(Item-finding records)

====

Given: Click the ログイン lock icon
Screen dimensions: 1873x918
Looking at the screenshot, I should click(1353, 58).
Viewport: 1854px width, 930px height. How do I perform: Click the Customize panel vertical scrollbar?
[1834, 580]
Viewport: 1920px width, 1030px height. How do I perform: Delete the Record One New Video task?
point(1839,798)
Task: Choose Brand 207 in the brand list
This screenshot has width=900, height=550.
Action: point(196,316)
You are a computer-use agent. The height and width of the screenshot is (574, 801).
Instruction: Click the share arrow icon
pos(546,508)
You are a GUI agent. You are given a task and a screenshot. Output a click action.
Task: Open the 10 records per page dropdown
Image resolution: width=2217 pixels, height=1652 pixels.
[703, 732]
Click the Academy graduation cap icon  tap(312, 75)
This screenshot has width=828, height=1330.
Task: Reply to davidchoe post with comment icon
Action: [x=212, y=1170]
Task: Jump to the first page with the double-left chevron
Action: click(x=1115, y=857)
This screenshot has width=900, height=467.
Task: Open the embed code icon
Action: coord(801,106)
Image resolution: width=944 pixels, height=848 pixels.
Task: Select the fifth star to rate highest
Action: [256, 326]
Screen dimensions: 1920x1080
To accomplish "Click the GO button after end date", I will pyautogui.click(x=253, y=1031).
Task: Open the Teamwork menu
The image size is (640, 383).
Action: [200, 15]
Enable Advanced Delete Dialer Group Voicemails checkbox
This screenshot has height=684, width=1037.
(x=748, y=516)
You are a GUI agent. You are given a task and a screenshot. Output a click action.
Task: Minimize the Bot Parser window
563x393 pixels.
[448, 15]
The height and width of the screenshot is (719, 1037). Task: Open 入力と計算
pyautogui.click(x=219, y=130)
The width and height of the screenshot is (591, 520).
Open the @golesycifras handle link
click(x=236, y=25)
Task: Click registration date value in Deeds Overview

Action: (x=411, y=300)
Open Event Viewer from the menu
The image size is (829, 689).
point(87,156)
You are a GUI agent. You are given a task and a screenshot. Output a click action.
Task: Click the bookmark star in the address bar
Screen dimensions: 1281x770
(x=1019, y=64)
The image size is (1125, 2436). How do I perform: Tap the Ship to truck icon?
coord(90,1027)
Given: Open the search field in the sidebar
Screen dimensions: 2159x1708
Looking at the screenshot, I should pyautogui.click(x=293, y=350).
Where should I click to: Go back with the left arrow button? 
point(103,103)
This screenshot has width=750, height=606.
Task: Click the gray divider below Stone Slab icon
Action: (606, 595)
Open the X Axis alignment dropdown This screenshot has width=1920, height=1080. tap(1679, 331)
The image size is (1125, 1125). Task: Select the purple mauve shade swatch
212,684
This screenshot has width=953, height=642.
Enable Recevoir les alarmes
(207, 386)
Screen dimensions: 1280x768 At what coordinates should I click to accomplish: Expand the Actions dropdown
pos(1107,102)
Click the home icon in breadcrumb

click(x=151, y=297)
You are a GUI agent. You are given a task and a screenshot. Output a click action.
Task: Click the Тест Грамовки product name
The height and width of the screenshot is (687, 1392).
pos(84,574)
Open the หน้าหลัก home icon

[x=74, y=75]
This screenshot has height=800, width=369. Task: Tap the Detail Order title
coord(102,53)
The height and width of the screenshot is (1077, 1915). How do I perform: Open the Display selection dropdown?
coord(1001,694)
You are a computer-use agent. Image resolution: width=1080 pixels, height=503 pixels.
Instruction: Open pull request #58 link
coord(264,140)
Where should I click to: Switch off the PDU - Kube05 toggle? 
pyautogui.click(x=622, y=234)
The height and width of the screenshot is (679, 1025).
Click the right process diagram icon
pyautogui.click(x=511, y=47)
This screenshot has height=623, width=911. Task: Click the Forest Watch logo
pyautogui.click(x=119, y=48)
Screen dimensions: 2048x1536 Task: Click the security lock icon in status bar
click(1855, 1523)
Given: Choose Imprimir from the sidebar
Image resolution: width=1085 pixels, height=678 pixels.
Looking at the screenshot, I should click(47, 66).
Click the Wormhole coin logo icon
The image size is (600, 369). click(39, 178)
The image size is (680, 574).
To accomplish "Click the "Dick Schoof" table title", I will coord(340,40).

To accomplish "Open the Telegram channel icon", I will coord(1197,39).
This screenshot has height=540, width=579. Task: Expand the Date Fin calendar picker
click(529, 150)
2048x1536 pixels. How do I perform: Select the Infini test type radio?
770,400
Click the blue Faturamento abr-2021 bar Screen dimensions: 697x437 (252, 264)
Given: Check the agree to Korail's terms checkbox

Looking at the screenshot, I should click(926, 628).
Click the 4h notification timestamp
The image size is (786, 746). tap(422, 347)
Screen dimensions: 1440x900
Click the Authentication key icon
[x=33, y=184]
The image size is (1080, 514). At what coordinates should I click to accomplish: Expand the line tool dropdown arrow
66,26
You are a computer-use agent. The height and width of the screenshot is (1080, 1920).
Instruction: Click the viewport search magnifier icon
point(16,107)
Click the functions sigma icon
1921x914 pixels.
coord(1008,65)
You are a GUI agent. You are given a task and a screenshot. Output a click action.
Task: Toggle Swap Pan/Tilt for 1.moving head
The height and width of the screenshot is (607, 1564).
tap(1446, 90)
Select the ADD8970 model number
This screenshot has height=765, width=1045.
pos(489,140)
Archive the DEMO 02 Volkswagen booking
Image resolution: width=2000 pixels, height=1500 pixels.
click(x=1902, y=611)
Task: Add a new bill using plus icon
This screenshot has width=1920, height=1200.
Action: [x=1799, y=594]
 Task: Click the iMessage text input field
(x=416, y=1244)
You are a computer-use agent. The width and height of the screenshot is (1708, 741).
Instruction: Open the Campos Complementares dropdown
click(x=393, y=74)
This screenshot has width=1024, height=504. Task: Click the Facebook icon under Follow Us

====

Quote the whole listing above line for line, changing nothing.

* CORRECT ANSWER *
Given: Click the ログイン lock icon
Screen dimensions: 1873x918
Looking at the screenshot, I should click(1353, 58).
Viewport: 1854px width, 930px height. How do I perform: Click the Customize panel vertical scrollbar?
[1834, 580]
Viewport: 1920px width, 1030px height. How do I perform: Delete the Record One New Video task?
point(1839,798)
Task: Choose Brand 207 in the brand list
This screenshot has width=900, height=550.
Action: point(196,316)
You are a computer-use agent. The height and width of the screenshot is (574, 801).
Instruction: Click the share arrow icon
pos(546,508)
You are a GUI agent. You are given a task and a screenshot. Output a click action.
Task: Open the 10 records per page dropdown
Image resolution: width=2217 pixels, height=1652 pixels.
[703, 732]
Click the Academy graduation cap icon  tap(312, 75)
This screenshot has width=828, height=1330.
Task: Reply to davidchoe post with comment icon
Action: [x=212, y=1170]
Task: Jump to the first page with the double-left chevron
Action: click(x=1115, y=857)
This screenshot has width=900, height=467.
Task: Open the embed code icon
Action: coord(801,106)
Image resolution: width=944 pixels, height=848 pixels.
Task: Select the fifth star to rate highest
Action: [256, 326]
Screen dimensions: 1920x1080
To accomplish "Click the GO button after end date", I will pyautogui.click(x=253, y=1031).
Task: Open the Teamwork menu
The image size is (640, 383).
Action: [200, 15]
Enable Advanced Delete Dialer Group Voicemails checkbox
This screenshot has height=684, width=1037.
(x=748, y=516)
You are a GUI agent. You are given a task and a screenshot. Output a click action.
Task: Minimize the Bot Parser window
563x393 pixels.
[448, 15]
The height and width of the screenshot is (719, 1037). Task: Open 入力と計算
pyautogui.click(x=219, y=130)
The width and height of the screenshot is (591, 520).
Open the @golesycifras handle link
click(x=236, y=25)
Task: Click registration date value in Deeds Overview

Action: (x=411, y=300)
Open Event Viewer from the menu
The image size is (829, 689).
point(87,156)
You are a GUI agent. You are given a task and a screenshot. Output a click action.
Task: Click the bookmark star in the address bar
Screen dimensions: 1281x770
(x=1019, y=64)
The image size is (1125, 2436). How do I perform: Tap the Ship to truck icon?
coord(90,1027)
Given: Open the search field in the sidebar
Screen dimensions: 2159x1708
Looking at the screenshot, I should pyautogui.click(x=293, y=350).
Where should I click to: Go back with the left arrow button? 
point(103,103)
This screenshot has width=750, height=606.
Task: Click the gray divider below Stone Slab icon
Action: (606, 595)
Open the X Axis alignment dropdown This screenshot has width=1920, height=1080. tap(1679, 331)
The image size is (1125, 1125). Task: Select the purple mauve shade swatch
212,684
This screenshot has width=953, height=642.
Enable Recevoir les alarmes
(207, 386)
Screen dimensions: 1280x768 At what coordinates should I click to accomplish: Expand the Actions dropdown
pos(1107,102)
Click the home icon in breadcrumb

click(x=151, y=297)
You are a GUI agent. You are given a task and a screenshot. Output a click action.
Task: Click the Тест Грамовки product name
The height and width of the screenshot is (687, 1392).
pos(84,574)
Open the หน้าหลัก home icon

[x=74, y=75]
This screenshot has height=800, width=369. Task: Tap the Detail Order title
coord(102,53)
The height and width of the screenshot is (1077, 1915). How do I perform: Open the Display selection dropdown?
coord(1001,694)
You are a computer-use agent. Image resolution: width=1080 pixels, height=503 pixels.
Instruction: Open pull request #58 link
coord(264,140)
Where should I click to: Switch off the PDU - Kube05 toggle? 
pyautogui.click(x=622, y=234)
The height and width of the screenshot is (679, 1025).
Click the right process diagram icon
pyautogui.click(x=511, y=47)
This screenshot has height=623, width=911. Task: Click the Forest Watch logo
pyautogui.click(x=119, y=48)
Screen dimensions: 2048x1536 Task: Click the security lock icon in status bar
click(1855, 1523)
Given: Choose Imprimir from the sidebar
Image resolution: width=1085 pixels, height=678 pixels.
Looking at the screenshot, I should click(47, 66).
Click the Wormhole coin logo icon
The image size is (600, 369). click(39, 178)
The image size is (680, 574).
To accomplish "Click the "Dick Schoof" table title", I will coord(340,40).

To accomplish "Open the Telegram channel icon", I will coord(1197,39).
This screenshot has height=540, width=579. Task: Expand the Date Fin calendar picker
click(529, 150)
2048x1536 pixels. How do I perform: Select the Infini test type radio?
770,400
Click the blue Faturamento abr-2021 bar Screen dimensions: 697x437 (252, 264)
Given: Check the agree to Korail's terms checkbox

Looking at the screenshot, I should click(926, 628).
Click the 4h notification timestamp
The image size is (786, 746). tap(422, 347)
Screen dimensions: 1440x900
Click the Authentication key icon
[x=33, y=184]
The image size is (1080, 514). At what coordinates should I click to accomplish: Expand the line tool dropdown arrow
66,26
You are a computer-use agent. The height and width of the screenshot is (1080, 1920).
Instruction: Click the viewport search magnifier icon
point(16,107)
Click the functions sigma icon
1921x914 pixels.
coord(1008,65)
You are a GUI agent. You are given a task and a screenshot. Output a click action.
Task: Toggle Swap Pan/Tilt for 1.moving head
The height and width of the screenshot is (607, 1564).
tap(1446, 90)
Select the ADD8970 model number
This screenshot has height=765, width=1045.
pos(489,140)
Archive the DEMO 02 Volkswagen booking
Image resolution: width=2000 pixels, height=1500 pixels.
click(x=1902, y=611)
Task: Add a new bill using plus icon
This screenshot has width=1920, height=1200.
Action: [x=1799, y=594]
 Task: Click the iMessage text input field
(x=416, y=1244)
You are a computer-use agent. The width and height of the screenshot is (1708, 741).
Instruction: Open the Campos Complementares dropdown
click(x=393, y=74)
This screenshot has width=1024, height=504. Task: Click the Facebook icon under Follow Us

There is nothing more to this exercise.